Politics and the Dancing Body: Haitian voodoo ritual and 'a guitar that kills Fascists'
Through the medium of dance, 20th-century American choreographers created dances that reflected the diverse spectrum of cultural expression. In addition to works made by choreographers Ted Shawn, Lester Horton, Martha Graham and Alvin Ailey that celebrated America’s traditional music, folk and immigrant practices and Native American rituals, choreographers were not afraid to craft political dances that protested injustices or advocated reform.
A Library of Congress exhibition, "Politics and the Dancing Body," explores how American choreographers from World War I through the Cold War realized this vision — using dance to celebrate American culture, to voice social protest and to raise social consciousness.
The exhibition is on view through July 28.
Many choreographers — including Isadora Duncan, Jane Dudley and Sophie Maslow — produced dances that commemorated the ideas of the communist "experiment" established by the newly created Soviet Union after the Russian Revolution of 1917. During the 1930s and 1940s, choreographers Charles Weidman, Erick Hawkins, Daniel Nagrin and members of the New Dance Group, to name a few, asserted their voices against the rise of fascism, the exploitation of workers, homelessness, widespread hunger, unemployment and racism.

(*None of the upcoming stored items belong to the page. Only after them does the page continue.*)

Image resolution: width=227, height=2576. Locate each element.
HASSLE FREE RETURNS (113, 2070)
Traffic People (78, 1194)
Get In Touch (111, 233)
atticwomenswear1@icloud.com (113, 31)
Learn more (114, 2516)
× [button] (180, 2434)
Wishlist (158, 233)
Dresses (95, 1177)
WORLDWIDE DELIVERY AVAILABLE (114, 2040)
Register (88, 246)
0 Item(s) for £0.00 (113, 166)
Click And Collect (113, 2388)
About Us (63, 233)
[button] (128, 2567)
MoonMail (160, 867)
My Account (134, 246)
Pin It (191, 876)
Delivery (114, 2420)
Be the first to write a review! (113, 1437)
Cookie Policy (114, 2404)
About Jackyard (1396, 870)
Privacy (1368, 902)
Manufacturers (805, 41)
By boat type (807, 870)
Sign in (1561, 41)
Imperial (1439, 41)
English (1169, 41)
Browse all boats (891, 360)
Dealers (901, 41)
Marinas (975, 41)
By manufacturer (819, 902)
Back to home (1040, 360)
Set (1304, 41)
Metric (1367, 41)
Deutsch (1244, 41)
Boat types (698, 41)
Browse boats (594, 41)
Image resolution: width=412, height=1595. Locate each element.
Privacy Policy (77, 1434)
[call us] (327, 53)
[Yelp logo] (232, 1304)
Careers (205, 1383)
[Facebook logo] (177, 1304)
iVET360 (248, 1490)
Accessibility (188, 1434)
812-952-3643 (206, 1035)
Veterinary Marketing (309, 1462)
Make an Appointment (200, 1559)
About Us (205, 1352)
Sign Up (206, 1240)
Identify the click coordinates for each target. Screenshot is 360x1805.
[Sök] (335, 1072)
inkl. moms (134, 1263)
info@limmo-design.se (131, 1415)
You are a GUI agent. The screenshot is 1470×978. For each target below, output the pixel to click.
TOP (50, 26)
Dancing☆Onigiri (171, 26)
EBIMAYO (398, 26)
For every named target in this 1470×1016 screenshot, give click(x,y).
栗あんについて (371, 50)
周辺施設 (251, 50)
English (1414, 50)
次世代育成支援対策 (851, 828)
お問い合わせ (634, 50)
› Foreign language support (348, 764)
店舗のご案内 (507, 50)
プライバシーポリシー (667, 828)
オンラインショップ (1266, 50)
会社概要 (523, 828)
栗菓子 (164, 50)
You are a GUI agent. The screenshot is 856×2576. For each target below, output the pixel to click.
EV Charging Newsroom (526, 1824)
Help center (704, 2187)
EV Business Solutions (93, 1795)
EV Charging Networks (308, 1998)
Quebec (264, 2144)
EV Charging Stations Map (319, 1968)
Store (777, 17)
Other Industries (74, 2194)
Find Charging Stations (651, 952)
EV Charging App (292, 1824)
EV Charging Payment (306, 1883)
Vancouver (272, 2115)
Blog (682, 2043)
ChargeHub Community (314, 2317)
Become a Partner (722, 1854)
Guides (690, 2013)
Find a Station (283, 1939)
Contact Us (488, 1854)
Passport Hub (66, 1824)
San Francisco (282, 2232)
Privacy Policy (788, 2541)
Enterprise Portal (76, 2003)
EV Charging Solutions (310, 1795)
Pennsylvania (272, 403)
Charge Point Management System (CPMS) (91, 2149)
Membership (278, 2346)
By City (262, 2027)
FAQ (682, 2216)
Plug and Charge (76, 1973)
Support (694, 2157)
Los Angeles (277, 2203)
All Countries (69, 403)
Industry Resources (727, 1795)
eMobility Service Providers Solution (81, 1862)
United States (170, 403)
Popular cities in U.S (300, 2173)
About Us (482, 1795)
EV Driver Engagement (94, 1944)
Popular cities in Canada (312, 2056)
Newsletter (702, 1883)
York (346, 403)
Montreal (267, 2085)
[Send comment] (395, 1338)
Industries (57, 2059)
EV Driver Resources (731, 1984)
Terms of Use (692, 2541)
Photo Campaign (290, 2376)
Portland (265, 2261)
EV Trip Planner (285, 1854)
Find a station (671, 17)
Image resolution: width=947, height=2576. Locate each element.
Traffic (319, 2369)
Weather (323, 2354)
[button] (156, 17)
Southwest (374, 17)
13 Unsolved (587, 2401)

In reaction to intensified fears about the spread of communism in the post-World War II era, the United States government sent numerous dance companies throughout the world as vehicles for cultural diplomacy and to counter anti-American sentiment. These tours, which included the American Ballet Theatre, the Martha Graham Dance Company, the Alvin Ailey American Dance Theater and the José Limón Company, continued until the Cold War ended with the fall of the Berlin Wall in 1987 and the collapse of the Soviet Union in 1991.
This exhibition spotlights the rich dance, music, theater and design collections of the Music Division of the Library of Congress, including the Alvin Ailey Dance Foundation Collection, the Daniel Nagrin Collection, the Erick Hawkins Collection, the Federal Theatre Project Collection, the Martha Graham Collection and Martha Graham Legacy Archive and the New Dance Group Collection, to name a few.
Featured items include the original invitation from Germany's Third Reich to Martha Graham, asking her to participate in the 1936 Berlin Summer Olympics (which she refused); a page from dancer-choreographer Jane Dudley's FBI file; costume designs for Helen Tamiris' choreography, "How Long Brethren?" from the Federal Theatre Project's 1937 production; photographs from American Ballet Theatre's 1960 trip to the Soviet Union (photographed by official Soviet photographers); set designs by Oliver Smith for "Rodeo" (1942); and rare photographs from the 1930s, including images of Ted Shawn, Lester Horton, Martha Graham and Katherine Dunham.